WITH competitors like the Volkswagen Golf and Vauxhall Astra the Mazda3 has a battle on its hands.
But after a week of driving one I'm convinced it's a car well able to fight its corner.
Available as both a hatchback and a fastback (booted version) this is a very stylish, good looking family five-seater.
If your priority is fuel consumption then the best-selling 1.5-litre diesel could well be your choice with its promise of more than 74 miles per gallon.
But with almost 69mpg the larger 2.2-litre I opted to drive is not too far behind.
The latest version has undergone a few minor changes recently, although externally you would be hard pressed to spot the differences which have been restricted mainly to the grille and lights.

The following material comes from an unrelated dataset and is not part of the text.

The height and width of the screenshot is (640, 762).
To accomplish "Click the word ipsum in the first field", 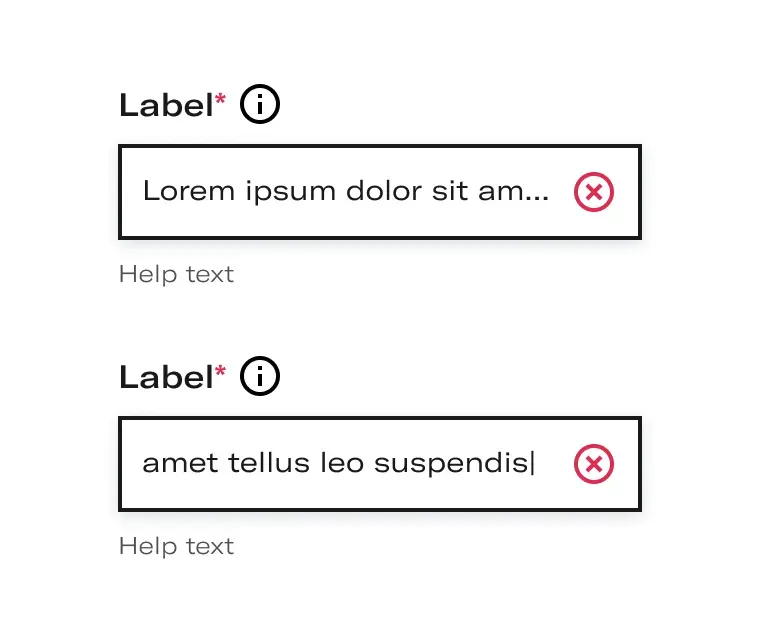I will pyautogui.click(x=291, y=193).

Inside the cabin the changes are more significant with the fitting of an electric handbrake instead of a manual one which gives space for two cupholders, a new-look dashboard and gloss black trim on the doors and around the gearshift.

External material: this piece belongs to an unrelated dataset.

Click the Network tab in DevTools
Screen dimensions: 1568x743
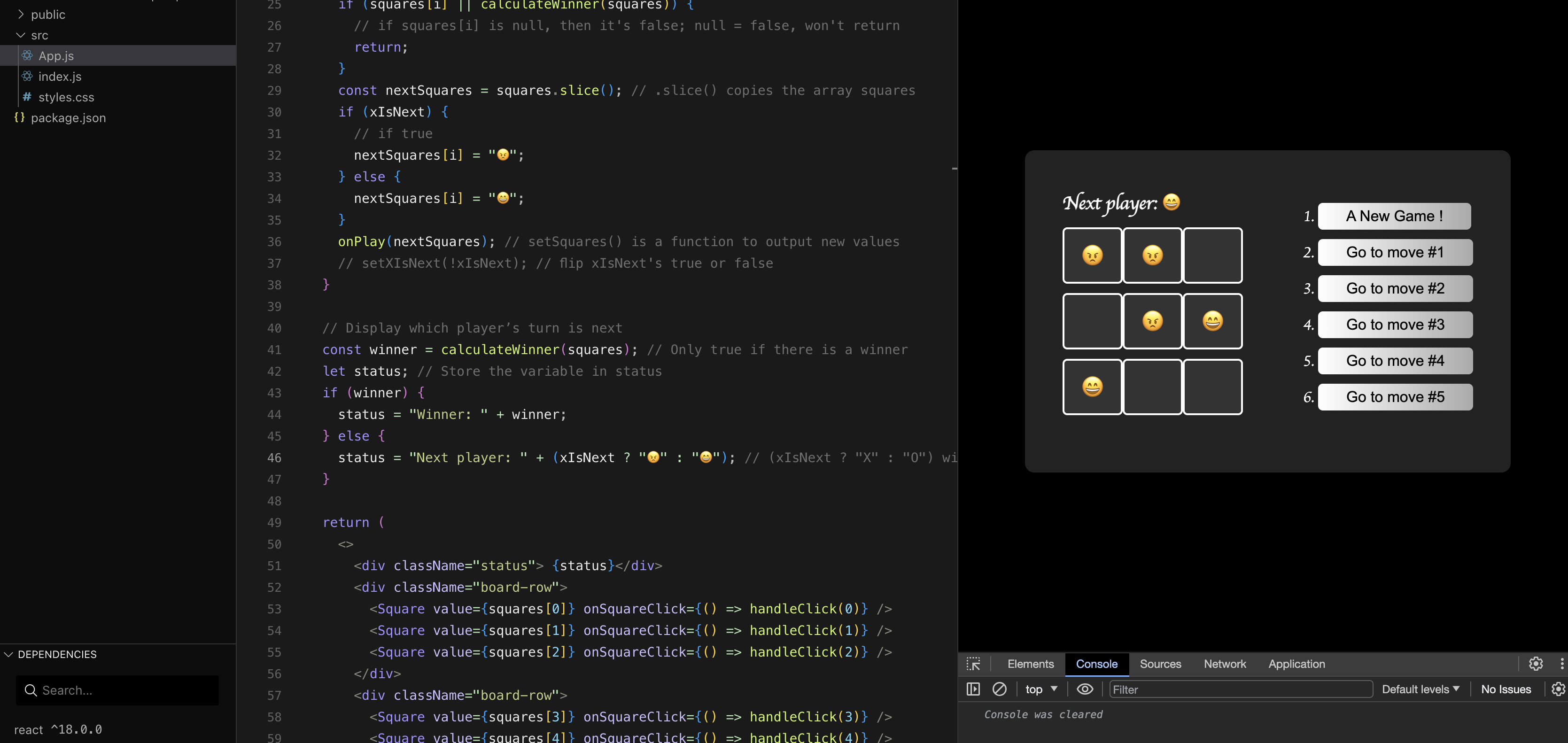tap(1225, 662)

The old Mazda3 could never be accused of being noisy but the Japanese car maker has decided to add even more sound deadening material to the new one to ensure occupants can chat comfortably without raising their voices.
Smart embossed cloth seats are comfortable and the front ones are heated and boast sporting side bolsters.
Onboard features include a multi-function leather steering wheel and a centrally set seven-inch colour touch screen which controls the car's "infotainment and connectivity system".
In plain English that means it gives access to the satellite navigation system, the DAB audio system, the on-board computer and connections for your mobile telephone.
For the size of the car a 2.2-litre diesel is a relatively big engine so you would expect lively performance and the Mazda3 doesn't disappoint.
There's plenty of gutsy response from this 150bhp unit and it's delivered in a refined manner ensuring that the cabin is comfortably quiet.
This year's models benefit from Mazda's Transient Control, which the company says reduces turbo lag and provides the sort of throttle response normally associated with a petrol engine.
It's certainly a car which has the uncanny knack of being able to combine the comfort and ride quality of an up-market hatchback with the handling and agility of a sportscar.
Revised dampers have not only improved the ride but helped with the feedback to the driver.
A short throw gearshift is slick and easy to use and while sensors on the rear make parking easier there are none on the front, although you could argue they are not needed on a car of this length.
Sometimes good interior space in a car of this size means a tiny boot but in this case there's a generous 364-litres with the seatbacks up and 1,263-litre with the 60-40 split rear seats folded down.